When the three ships remaining from Magellan’s originally five-strong fleet arrived at Guam, the southernmost island of the Marianas archipelago, they were starving and battered by disease: it had been three months and 20 days since they’d last had fresh food. The islanders rowed out to their ships but, rather than offering help, set about stripping them of valuables. At first, the sailors could do little more than look on, “almost too weak to prevent the pilfering”. Magellan would call these the “Islas de los Ladrones”: the Islands of Thieves. It was here that Andrew of Bristol succumbed to scurvy, only three weeks before the Portuguese explorer met his own fate, hacked to death on the shores of the Philippine island of Mactan.

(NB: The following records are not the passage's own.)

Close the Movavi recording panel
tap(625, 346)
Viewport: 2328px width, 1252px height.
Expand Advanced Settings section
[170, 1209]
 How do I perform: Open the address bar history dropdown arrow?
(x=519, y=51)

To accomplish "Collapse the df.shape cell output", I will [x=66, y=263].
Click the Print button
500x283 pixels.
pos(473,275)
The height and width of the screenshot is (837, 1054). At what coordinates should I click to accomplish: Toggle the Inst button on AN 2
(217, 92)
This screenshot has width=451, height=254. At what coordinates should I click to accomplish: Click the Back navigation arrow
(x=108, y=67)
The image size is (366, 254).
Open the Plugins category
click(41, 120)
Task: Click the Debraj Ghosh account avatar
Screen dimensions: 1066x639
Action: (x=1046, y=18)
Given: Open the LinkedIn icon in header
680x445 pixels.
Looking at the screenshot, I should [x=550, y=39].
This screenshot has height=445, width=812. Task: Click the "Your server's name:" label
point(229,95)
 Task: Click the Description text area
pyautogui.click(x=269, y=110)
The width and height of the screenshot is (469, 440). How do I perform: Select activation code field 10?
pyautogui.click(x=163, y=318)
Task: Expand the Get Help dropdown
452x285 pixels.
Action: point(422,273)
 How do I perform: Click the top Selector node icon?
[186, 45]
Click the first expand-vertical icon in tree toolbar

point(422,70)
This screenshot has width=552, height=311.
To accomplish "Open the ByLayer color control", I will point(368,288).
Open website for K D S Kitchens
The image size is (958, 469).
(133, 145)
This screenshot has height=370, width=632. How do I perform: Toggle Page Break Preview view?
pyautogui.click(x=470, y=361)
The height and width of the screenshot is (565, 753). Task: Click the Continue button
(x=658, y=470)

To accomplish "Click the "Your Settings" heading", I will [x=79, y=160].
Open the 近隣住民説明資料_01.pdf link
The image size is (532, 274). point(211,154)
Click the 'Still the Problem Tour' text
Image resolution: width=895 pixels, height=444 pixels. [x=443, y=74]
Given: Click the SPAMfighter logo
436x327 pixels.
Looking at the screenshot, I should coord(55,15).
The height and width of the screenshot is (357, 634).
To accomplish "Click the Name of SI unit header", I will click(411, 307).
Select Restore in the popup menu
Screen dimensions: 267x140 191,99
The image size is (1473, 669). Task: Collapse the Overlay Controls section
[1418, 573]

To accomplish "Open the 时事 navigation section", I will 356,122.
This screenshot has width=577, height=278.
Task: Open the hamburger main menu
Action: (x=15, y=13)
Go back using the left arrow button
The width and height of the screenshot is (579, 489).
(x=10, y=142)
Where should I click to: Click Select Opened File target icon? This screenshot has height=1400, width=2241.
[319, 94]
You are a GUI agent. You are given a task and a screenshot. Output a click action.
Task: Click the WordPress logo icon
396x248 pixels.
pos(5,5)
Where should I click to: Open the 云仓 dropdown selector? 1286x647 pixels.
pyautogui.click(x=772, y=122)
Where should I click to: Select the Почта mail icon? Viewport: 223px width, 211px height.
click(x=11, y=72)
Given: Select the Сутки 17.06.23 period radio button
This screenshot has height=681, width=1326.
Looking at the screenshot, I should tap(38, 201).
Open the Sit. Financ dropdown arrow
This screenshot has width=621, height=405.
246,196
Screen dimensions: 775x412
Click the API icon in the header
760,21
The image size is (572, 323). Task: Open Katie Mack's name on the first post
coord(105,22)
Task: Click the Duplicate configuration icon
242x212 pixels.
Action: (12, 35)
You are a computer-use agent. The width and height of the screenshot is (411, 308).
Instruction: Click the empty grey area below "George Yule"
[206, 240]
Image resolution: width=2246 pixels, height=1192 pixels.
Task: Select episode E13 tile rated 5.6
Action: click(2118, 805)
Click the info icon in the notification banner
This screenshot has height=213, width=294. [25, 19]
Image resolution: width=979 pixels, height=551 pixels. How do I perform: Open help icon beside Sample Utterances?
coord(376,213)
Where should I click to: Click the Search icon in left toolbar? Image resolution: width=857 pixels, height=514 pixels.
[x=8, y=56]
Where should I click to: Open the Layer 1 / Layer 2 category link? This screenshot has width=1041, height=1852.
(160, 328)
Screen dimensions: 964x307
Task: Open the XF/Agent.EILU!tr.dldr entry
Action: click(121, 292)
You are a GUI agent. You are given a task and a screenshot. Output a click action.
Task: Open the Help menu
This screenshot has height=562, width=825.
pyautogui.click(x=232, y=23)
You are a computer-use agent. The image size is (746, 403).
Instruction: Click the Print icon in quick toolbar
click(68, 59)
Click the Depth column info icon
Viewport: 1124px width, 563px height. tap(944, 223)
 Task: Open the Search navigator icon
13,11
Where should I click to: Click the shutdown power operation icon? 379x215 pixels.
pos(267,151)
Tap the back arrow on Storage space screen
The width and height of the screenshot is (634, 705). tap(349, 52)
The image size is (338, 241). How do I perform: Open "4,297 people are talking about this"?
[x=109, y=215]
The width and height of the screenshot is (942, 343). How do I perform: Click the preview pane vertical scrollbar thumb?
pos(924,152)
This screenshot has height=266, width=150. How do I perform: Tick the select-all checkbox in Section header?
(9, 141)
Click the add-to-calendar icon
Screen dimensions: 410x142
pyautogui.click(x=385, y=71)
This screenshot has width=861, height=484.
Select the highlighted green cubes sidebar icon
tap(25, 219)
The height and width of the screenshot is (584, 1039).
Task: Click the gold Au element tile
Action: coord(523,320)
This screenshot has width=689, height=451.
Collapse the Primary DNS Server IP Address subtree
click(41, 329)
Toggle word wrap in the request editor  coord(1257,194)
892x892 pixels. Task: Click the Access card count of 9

The spice islands, hand-coloured map, 1799
The spice islands, hand-coloured map, 1799 - CPA Media Pte Ltd / Alamy Stock Photo

Crowley’s prose barrels forward, which is wonderful in the early chapters, where the cast of characters is small and the stakes are obvious. Magellan’s voyage is packed with mutinies, maroonings and tense first encounters. Even in the relatively peaceful sections, he manages to capture the excitement of Europeans discovering, often for the first time, “the hitherto unimagined immensity of the planet’s oceans in all their moods”.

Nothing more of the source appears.